Brar now lives under extraordinary security courtesy of the Indian government. He moves around in a bullet-proof automobile that is followed by jeeps and other vehicles filled with Indian army commandoes. He also has to inform the government of any trips he intends to take at least a week in advance. Given the apparently large number of extremist Sikhs living in the UK and the likelihood of another assassination attempt, Brar has cancelled future visits to London. “It has been quite traumatic,” he told the Independent of his unusual existence. “Living in a shell with protection around you all the time is not great fun, your liberties are curtailed and you can’t live your life the way you would like to, but I don’t think there’s much of a choice in the matter.” 

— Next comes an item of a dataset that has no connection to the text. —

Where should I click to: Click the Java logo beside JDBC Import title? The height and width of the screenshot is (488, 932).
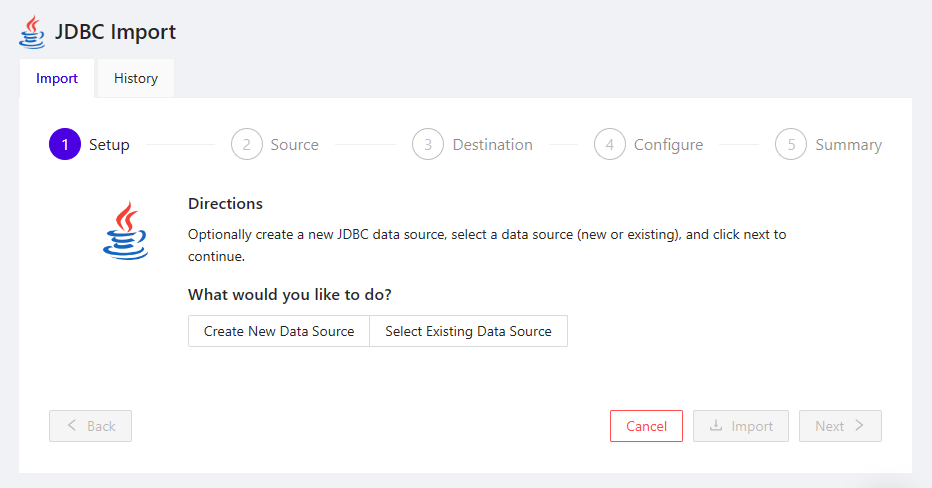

Brar, who is himself a Sikh, defended Operation Blue Star. “I lifted the curfew every day for many hours to allow those inside [the Golden Temple] to come out,” he said. “But the militants wouldn’t let them because they felt if they held them as hostages the army wouldn’t come in. We were calling on them to surrender; we didn’t want bloodshed… if you don’t want to get out and want to take us on then, okay, take us on, but don’t keep those people as hostages.”

Brar said that Sikhs who want him dead are not looking at the true source of their anger “The blame should go on militants and terrorists who turned this holiest of holy shrines into a fortified place with weapons, ammunition, explosives and everything that their religion should not have permitted,” he declared.

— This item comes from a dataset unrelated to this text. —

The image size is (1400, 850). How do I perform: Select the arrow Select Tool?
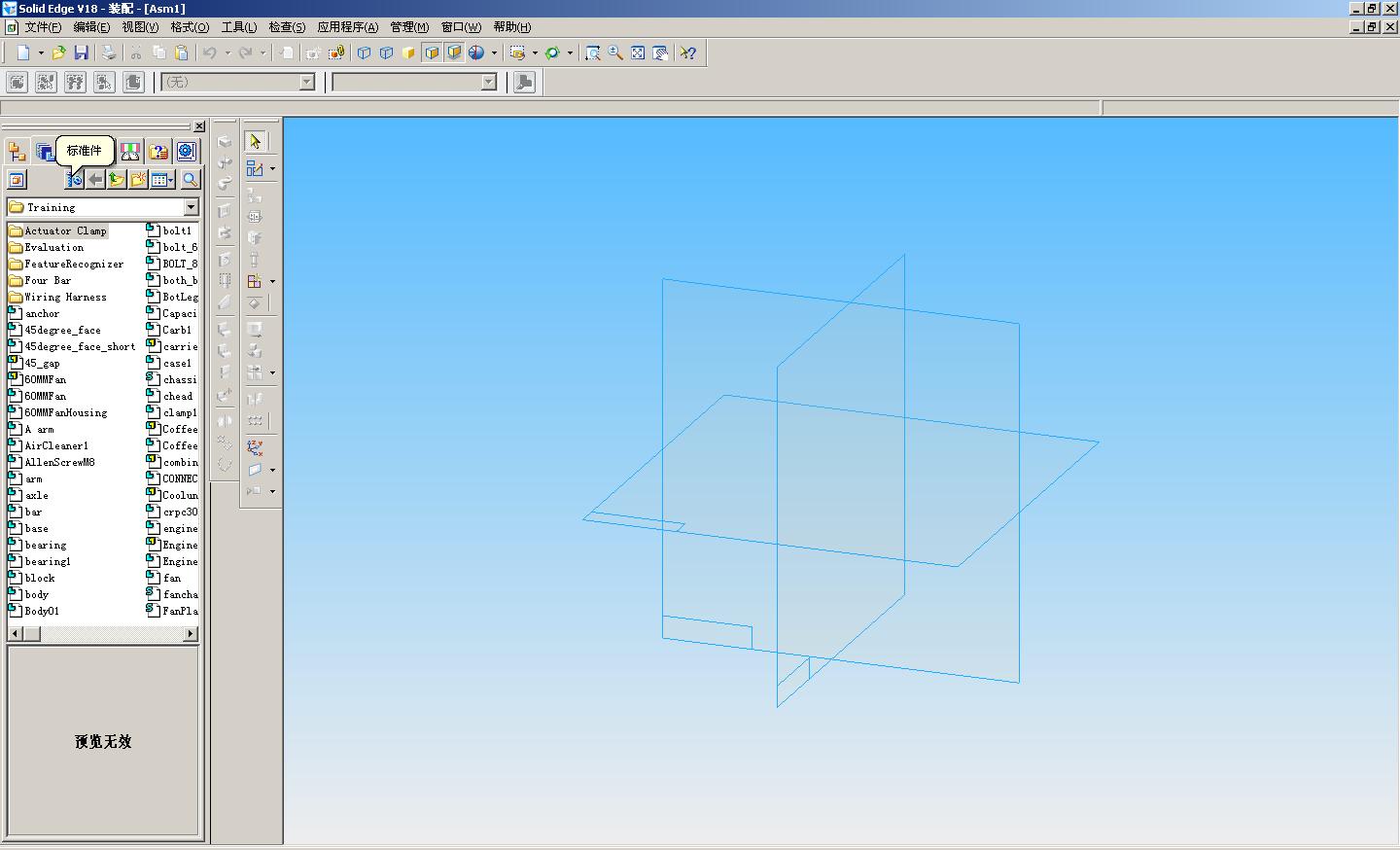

“I feel very bad about what happened to the Sikhs after Mrs. Gandhi’s assassination. It shouldn’t have happened. There was obviously a failure whether it was the police or the government or whatever. At the same time it’s very sad that Mrs Gandhi should have been assassinated by one of her loyal bodyguards. These are things that will go down in history and people will ponder on this when I am no longer around.”

A blogger on the Times of India website used the London conviction to highlight the differences between the British and Indian justice systems. “If this had taken [place] in India our courts could have taken more [than] ten years, [while] in UK the justice system works really fast,” he wrote. “At least justice has been served and the guilty [have] been punished… [I] salute Lt Gen Brar [for] defending [himself] while he was attacked. Bravo, Sir.”